Consumers, Employers Confronting Higher Health Care Costs
Meanwhile, an Associated Press poll finds that college graduates have been hit by the recession - and their health insurance coverage is one of the key indicators.
The Fiscal Times: Survey: Consumers Face Higher Health Care Costs
Employees will be experiencing higher co-pays and deductibles in their health insurance next year as employers continue to reduce their overall coverage to deal with rapidly rising costs. A new survey of 1,700 firms in 30 industries from PwC (PriceWaterhouseCoopers) released Wednesday showed that the cost of this year's health care claims are running slightly ahead of a year ago. As the recession-driven slowdown in discretionary health care spending began to abate, costs rose 8.0 percent compared to 7.5 percent in 2010. The projected increase for next year is 8.5 percent, the survey showed (Goozner, 5/18).
National Journal: Pent-Up Demand Expected To Drive Medical Cost Growth
Employer medical costs are expected to rise 8.5 percent in 2012, up from 8 percent in 2011, in part due to pent up demand from those who delayed care during the economic downturn, according to a report published on Wednesday. Other factors expected to drive up costs: Hospitals and doctors will team up more, reducing competition; and cost-shifting will result as Medicare and Medicaid pay less per patient (DoBias, 5/18).
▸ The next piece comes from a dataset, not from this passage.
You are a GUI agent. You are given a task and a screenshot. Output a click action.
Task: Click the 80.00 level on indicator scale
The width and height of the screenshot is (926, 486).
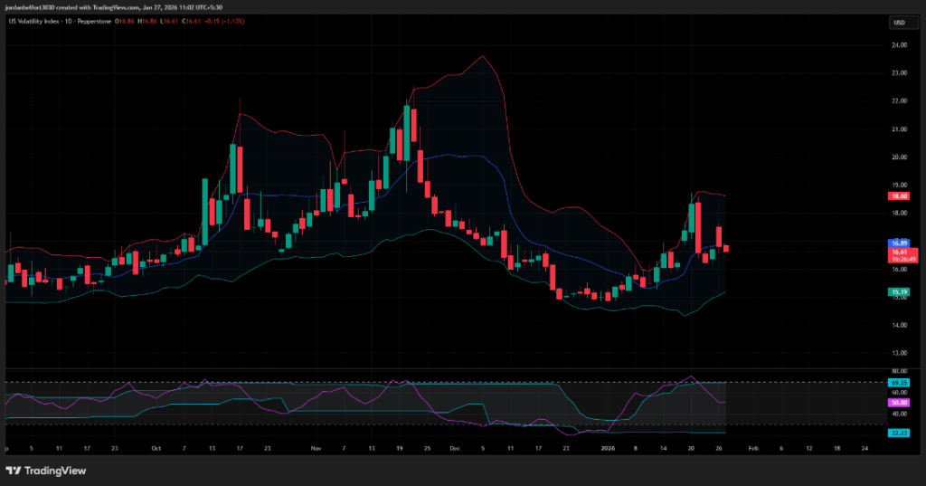(x=899, y=372)
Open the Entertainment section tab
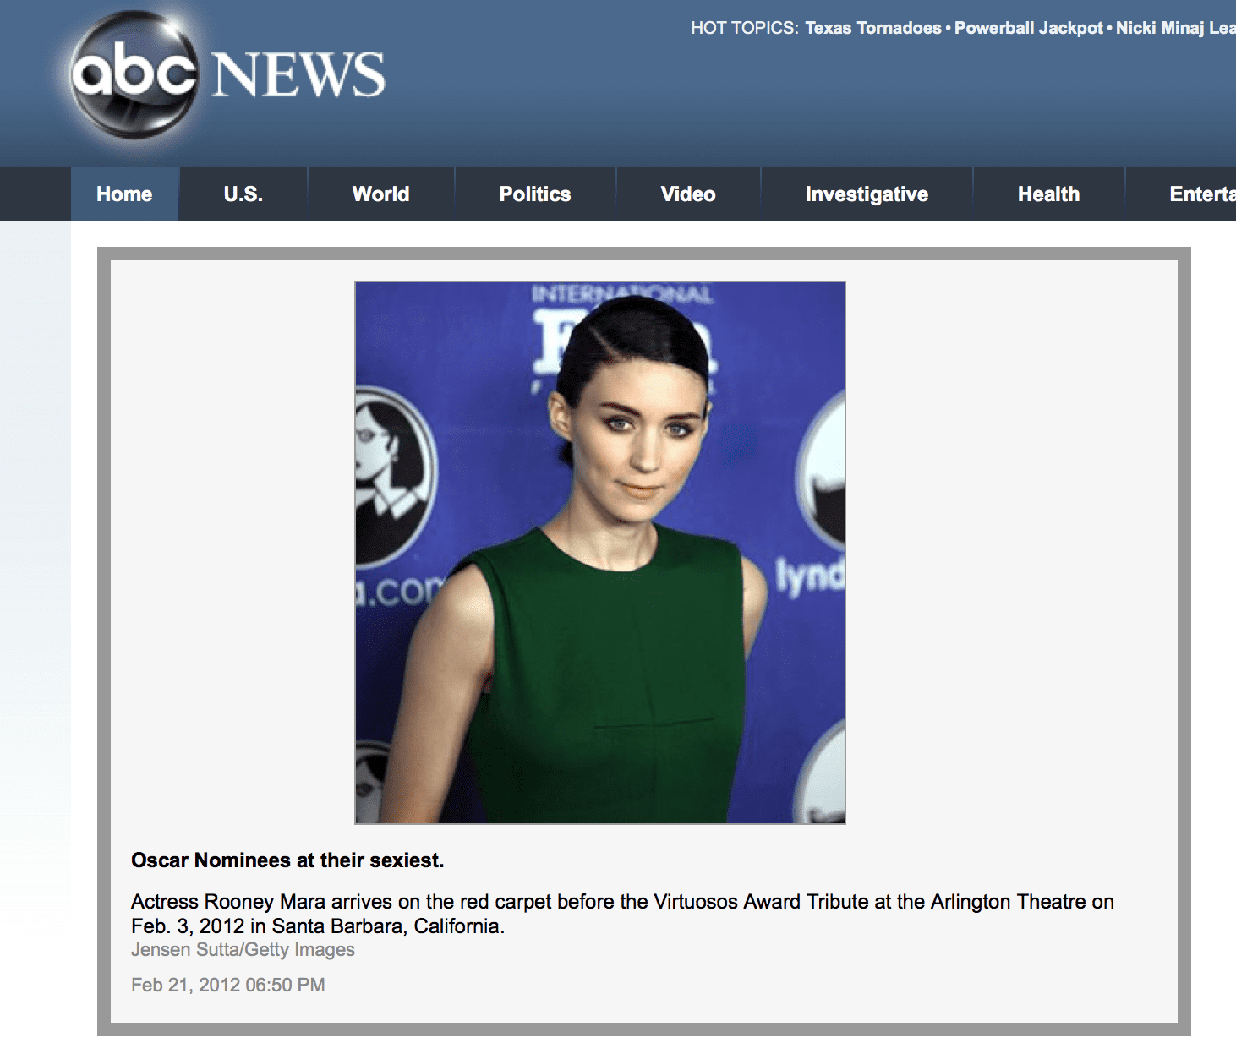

The Associated Press: Poll Finds Recent College Grads Hit By Recession
A new survey of college graduates from the last five years finds that the Great Recession has hit them hard, forcing them into low paying jobs, often unrelated to their educations and leaving half of them expecting less financial success than their parents. While 85 percent have health insurance coverage, only half have it through work. Nearly one-fourth are covered by a relative's plan (Mulvihill, 5/18).